═══ DATA FOR PROCESSING
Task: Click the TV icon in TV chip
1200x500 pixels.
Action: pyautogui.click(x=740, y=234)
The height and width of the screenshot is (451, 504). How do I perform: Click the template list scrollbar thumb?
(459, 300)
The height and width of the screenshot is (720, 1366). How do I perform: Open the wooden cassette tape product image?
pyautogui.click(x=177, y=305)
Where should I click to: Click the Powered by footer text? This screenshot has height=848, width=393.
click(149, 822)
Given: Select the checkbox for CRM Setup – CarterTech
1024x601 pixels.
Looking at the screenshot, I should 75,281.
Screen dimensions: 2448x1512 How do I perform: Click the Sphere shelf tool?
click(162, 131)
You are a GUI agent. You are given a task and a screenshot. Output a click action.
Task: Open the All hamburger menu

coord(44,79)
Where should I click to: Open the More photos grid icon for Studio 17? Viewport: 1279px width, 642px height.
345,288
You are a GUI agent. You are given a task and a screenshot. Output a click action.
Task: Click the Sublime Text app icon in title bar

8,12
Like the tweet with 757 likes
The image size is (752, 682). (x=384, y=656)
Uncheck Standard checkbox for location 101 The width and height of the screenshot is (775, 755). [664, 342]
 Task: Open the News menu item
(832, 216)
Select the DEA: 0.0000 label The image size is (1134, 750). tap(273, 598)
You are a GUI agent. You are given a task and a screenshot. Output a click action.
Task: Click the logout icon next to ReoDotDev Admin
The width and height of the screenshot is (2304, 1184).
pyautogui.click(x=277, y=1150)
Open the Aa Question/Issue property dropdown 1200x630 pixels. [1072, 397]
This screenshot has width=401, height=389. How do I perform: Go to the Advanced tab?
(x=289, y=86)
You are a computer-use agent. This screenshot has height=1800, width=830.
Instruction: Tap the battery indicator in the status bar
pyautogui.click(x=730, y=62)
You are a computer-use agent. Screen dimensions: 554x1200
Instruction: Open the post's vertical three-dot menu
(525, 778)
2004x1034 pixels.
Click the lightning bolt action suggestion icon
══════
▸ GIVEN EXERCISE: Show each line of the records above in which the word "This" appears, copying every such line in full.

▸ THE OUTPUT:
Where should I click to: Click the Powered by footer text? This screenshot has height=848, width=393.
This screenshot has width=401, height=389. How do I perform: Go to the Advanced tab?
You are a computer-use agent. This screenshot has height=1800, width=830.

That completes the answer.